Paper No. 11
Presentation Time: 4:30 PM
PALEOHYDROLOGICAL SIGNIFICANCE OF STRUVITE OCCURRENCE IN MID-HOLOCENE SEDIMENTS OF KETTLE LAKE, WESTERN NORTH DAKOTA
Kettle Lake, North Dakota, is today a small (2.2 ha), shallow (10 m) low-salinity "flow-through" lake within an esker containing >19 meters of Holocene marl with either authigenic aragonite or calcite plus a detrital allogenic suite. The lake has been meromictic through much or all of the Holocene and the sediments are clearly laminated throughout the core.

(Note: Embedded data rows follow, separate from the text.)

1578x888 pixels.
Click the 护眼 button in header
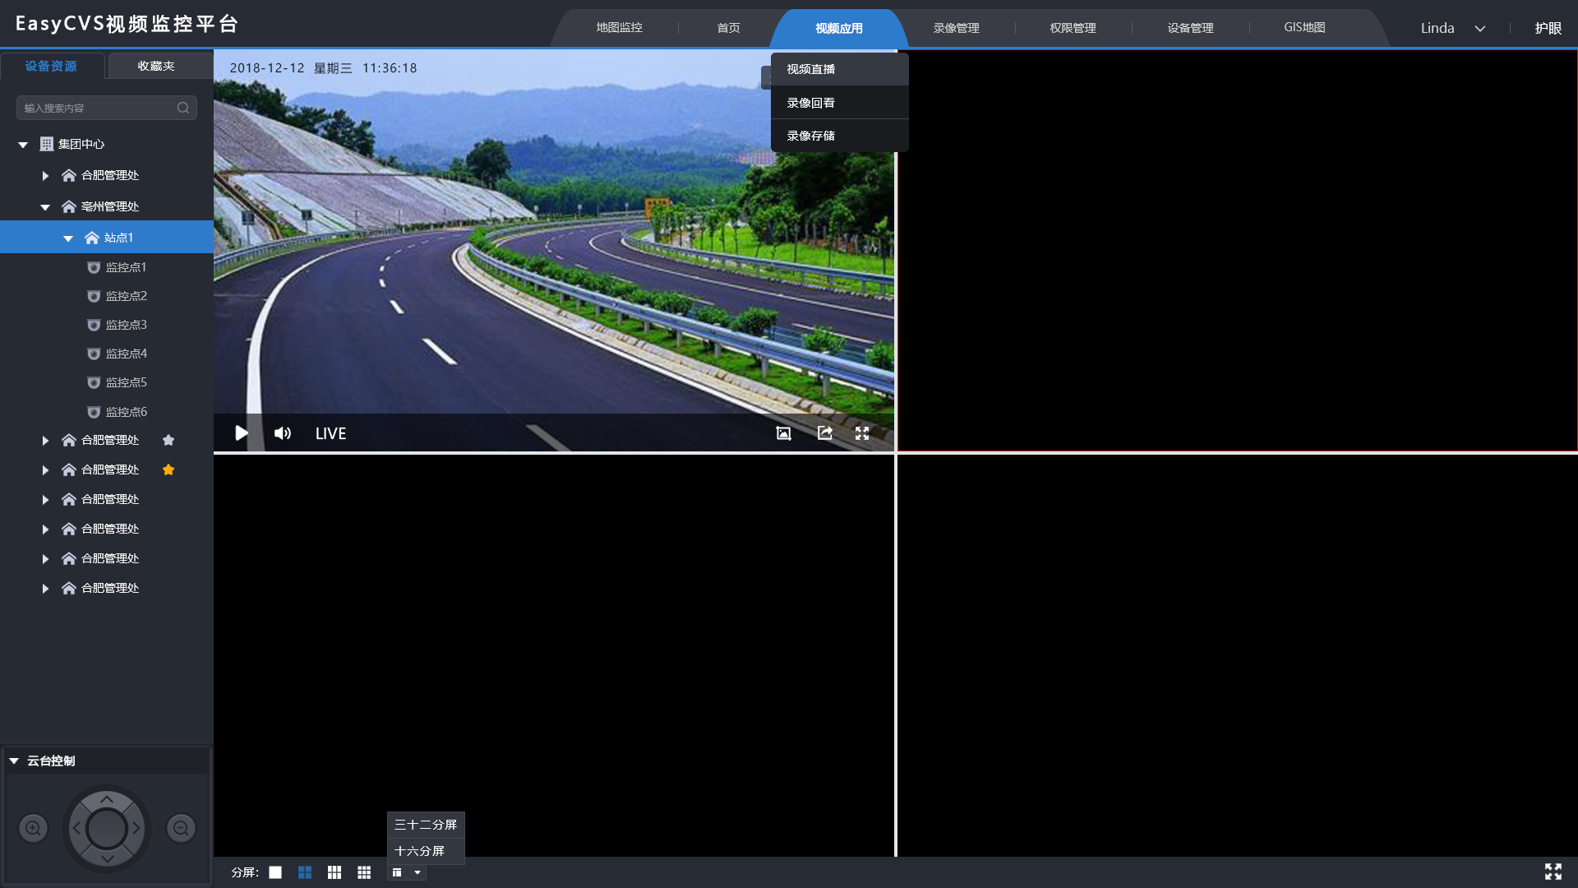pyautogui.click(x=1548, y=28)
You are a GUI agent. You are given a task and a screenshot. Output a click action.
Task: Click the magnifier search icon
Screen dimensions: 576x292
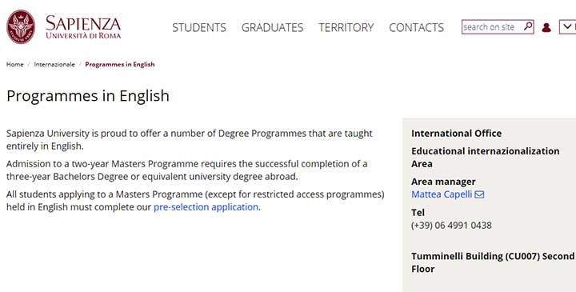coord(528,26)
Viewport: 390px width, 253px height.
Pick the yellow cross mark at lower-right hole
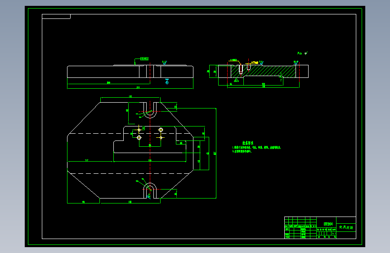[161, 137]
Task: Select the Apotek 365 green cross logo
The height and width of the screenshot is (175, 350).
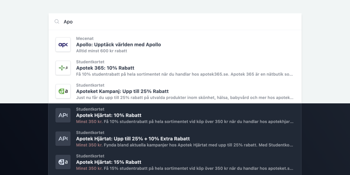Action: click(63, 68)
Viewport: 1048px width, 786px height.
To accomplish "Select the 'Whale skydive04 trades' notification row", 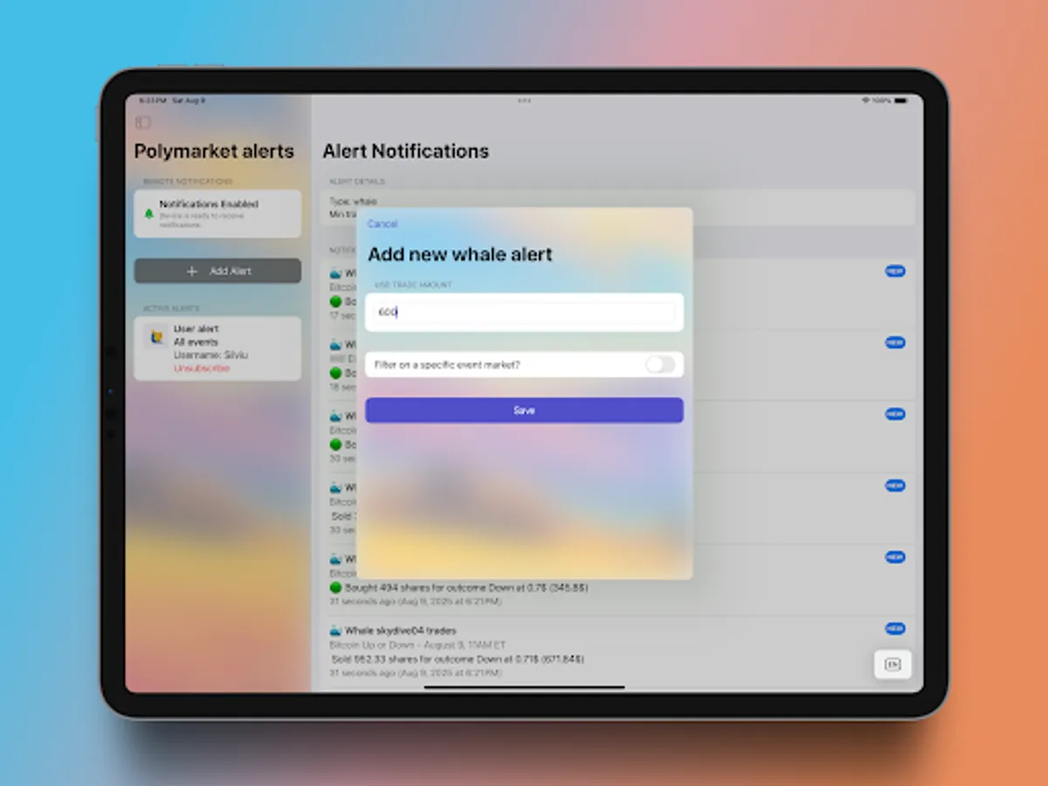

In places, summer layers of nearly pure aragonite can be discriminated from organic winter layers, but no varve chronology may be established due to slumping, laminar discontinuity, and other factors. The marl from 704-1660 cm sediment depth (2733-8735 14C years B.P., based on charcoal dates) is punctuated by approximately 19 layers of clear tabular struvite (NH4MgPO4·6H2O). The highest frequency of struvite layers (13) is between 1166-1353 cm, from 6036-7290 14 C years B.P. X-ray diffraction and SEM analysis indicate the struvite is a relatively pure phase occuring only as laminae. 15N of the struvite (n=16) shows little variance (7.56 o/oo ± 0.74). The mineral is interpreted to be fecal in origin with minimal 15N enrichment due to ammonium volatilization. The mean 15N value is similar to published means for NGP Chironomidae, Lepidopterae, and Odonata populations, as well as to guano deposits of seabird colonies. Struvite occurrence appears to vary in timing, covarying most frequently with peaks in authigenic aragonite concentration that suggest relatively humid intervals within short-term climatic cycles. Based on the 15N evidence, we interpret the struvite as avian guano, deposited intermittently during individual years in the mid-Holocene, particularly from 6000-7300 B.P. We believe it is a regional drought indicator that reflects waterfowl habitat constriction in a period when depressed lake and groundwater levels caused nearly all nearby lakes to be dry and/or deflated. That this salt would recur at Kettle Lake is thought to relate primarily to its greater depth than nearly all lakes in the region, but may also relate to persistent meromixis favoring preservation, low lake volume and salinity, and/or avian whimsy.